__Task instructions__. Continue the news article about the Notre Dame club studying hacking, picking up right after its final sentence.

__Extract__.

◇ ◇ ◇ ◇ ◇ ◇ ◇

Club studies hacking
John Cameron | Monday, August 27, 2012
Students who have fallen victim to a computer virus or identity theft before are all too aware of the importance of computer security. But a group of Notre Dame students is exploring the process of hacking to promote computer skills.
In the academic world, computer scientists and engineers study computer hacking to gain a better understanding of how to protect against it.
A new initiative by Notre Dame’s Linux Users Club, a group focused on educating students about the open-source Linux operating system, is intended to encourage members to explore computer hacking.
Senior Jared Schneider, a computer science major in the club, is working on the initiative. He ultimately hopes for the club to compete in national hacking challenges, such as DEF CON, the preeminent hacking convention held in Las Vegas every summer.
“The idea is to get everybody, no matter what [his or her] major or skill level, to the same point,” he said. “Then from there, we get the ball rolling. We’re years of dedication away from that.”
Schneider found inspiration for the initiative from other schools’ hacking clubs, especially Carnegie Mellon University’s.
“Carnegie has this team, [Plaid Parliament of Pwning], that consecutively ranks [in the] top-ten at the hacking challenges,” he said. “They got second at DEF CON with a team of 11 people. The first-place team had 80.”

◇ ◇ ◇ ◇ ◇ ◇ ◇

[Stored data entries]
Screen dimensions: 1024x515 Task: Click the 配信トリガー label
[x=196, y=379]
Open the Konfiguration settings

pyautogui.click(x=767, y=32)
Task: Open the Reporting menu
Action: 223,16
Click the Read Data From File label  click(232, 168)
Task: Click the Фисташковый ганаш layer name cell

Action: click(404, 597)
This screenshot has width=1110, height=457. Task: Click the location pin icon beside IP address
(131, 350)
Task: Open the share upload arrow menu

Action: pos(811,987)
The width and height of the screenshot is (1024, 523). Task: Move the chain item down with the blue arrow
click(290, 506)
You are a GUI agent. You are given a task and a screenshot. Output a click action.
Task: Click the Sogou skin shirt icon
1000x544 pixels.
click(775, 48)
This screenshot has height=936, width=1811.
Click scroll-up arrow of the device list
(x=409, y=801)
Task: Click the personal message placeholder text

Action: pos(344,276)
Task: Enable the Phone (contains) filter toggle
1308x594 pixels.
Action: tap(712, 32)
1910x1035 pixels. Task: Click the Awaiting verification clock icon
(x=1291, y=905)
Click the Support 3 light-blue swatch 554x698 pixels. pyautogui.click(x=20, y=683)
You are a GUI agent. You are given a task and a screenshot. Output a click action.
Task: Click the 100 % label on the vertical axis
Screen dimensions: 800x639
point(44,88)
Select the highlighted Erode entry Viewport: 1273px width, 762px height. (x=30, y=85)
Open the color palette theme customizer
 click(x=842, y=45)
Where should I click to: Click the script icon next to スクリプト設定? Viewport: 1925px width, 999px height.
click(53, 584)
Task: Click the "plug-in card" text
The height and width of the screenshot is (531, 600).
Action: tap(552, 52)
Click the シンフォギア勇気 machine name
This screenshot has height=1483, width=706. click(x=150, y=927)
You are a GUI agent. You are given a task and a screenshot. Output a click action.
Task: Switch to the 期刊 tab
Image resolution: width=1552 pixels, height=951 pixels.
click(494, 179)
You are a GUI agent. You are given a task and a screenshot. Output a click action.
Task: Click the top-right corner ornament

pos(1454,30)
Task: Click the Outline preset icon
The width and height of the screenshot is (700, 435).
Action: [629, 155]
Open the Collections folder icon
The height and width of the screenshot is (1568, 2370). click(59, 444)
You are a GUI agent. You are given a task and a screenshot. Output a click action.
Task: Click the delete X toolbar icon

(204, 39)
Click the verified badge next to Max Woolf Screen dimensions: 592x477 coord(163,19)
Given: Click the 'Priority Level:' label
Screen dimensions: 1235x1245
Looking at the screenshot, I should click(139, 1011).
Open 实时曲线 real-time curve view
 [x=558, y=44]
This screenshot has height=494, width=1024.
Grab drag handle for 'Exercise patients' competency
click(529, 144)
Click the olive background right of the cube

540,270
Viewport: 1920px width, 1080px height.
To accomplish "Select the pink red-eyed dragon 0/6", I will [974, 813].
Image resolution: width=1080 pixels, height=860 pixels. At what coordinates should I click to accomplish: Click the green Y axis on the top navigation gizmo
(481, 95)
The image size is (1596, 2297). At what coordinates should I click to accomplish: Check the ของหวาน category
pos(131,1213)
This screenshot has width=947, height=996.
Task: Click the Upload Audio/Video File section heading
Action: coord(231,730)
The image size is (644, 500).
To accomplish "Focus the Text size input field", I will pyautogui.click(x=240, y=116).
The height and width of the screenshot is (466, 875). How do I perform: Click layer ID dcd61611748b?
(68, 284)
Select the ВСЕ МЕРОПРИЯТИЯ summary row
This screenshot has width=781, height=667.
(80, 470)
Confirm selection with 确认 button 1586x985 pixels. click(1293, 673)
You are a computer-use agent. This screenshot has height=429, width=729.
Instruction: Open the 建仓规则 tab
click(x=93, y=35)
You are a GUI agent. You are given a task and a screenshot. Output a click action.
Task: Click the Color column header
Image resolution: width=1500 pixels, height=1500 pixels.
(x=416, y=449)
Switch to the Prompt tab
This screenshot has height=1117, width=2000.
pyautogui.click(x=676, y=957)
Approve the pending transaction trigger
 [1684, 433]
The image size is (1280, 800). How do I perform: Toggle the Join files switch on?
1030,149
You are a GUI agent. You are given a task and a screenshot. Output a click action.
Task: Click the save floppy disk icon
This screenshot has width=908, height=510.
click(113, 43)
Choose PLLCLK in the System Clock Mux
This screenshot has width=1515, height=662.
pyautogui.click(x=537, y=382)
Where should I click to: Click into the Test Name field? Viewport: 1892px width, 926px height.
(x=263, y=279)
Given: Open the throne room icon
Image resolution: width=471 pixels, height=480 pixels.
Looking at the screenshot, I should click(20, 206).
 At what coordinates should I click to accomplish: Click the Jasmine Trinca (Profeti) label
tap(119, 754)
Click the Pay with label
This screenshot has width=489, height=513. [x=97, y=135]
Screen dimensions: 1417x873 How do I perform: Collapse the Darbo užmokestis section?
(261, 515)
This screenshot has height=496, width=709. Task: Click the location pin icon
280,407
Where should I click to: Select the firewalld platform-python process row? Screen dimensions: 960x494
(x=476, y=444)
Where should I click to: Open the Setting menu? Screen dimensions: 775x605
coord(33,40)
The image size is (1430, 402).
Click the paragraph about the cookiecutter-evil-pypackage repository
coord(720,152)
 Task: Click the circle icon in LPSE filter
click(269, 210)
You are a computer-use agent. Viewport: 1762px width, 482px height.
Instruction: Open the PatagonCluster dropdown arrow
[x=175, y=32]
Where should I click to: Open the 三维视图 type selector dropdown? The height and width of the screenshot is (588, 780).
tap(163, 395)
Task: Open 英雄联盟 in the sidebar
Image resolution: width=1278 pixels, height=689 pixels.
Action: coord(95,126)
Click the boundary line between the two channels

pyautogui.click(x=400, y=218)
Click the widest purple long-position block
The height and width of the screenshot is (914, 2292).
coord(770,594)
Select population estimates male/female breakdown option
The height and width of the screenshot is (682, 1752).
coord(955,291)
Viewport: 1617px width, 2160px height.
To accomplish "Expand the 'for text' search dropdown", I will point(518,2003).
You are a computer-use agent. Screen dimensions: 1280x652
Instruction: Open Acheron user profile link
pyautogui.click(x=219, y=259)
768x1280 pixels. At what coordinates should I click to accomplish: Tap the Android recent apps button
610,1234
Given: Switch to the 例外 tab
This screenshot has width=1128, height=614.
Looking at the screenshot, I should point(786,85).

◇ ◇ ◇ ◇ ◇ ◇ ◇

__Answer to this task__.
While Schneider doesn’t have any hopes of the club sending a team to DEF CON in the near future, he would like to see them compete at some level.
“Usually there are qualifiers to the events,” he said. “They’re usually remote, so we could probably participate in one of those.”
Schneider hopes the club will work toward a competitive skill level through the study of reverse engineering.
“When you code something, you put it into a form that only the computer can understand for the most part,” he said. “Reverse engineering is like taking the cow out of a hamburger. You’re bringing out code that is unusable to anyone but the computer, and bringing that back into usable form.”
He said many universities do not provide education in this area of computer science.
“A lot of people don’t like to teach it because it’s also a way to steal things,” he said. “If Microsoft comes out with a great new program, reverse engineering is a way to go into its code and find out how it works, and that’s where intellectual property issues come up.”
The reverse-engineering initiative is putting a unique twist on the club’s stated purpose, Schneider said.
“The idea of the club is basically to introduce people to Linux,” he said. “It’s about creating an environment for professors and students to work together … There’s a lot of untapped potential there.”
Whether or not the club ever makes it to DEFCON, Schneider said the skills gained by competitive hacking training would benefit the club’s members.
“[Hacking] is about self-guided learning and learning a different way to look at things,” he said. “It’s not about placing in competitions.”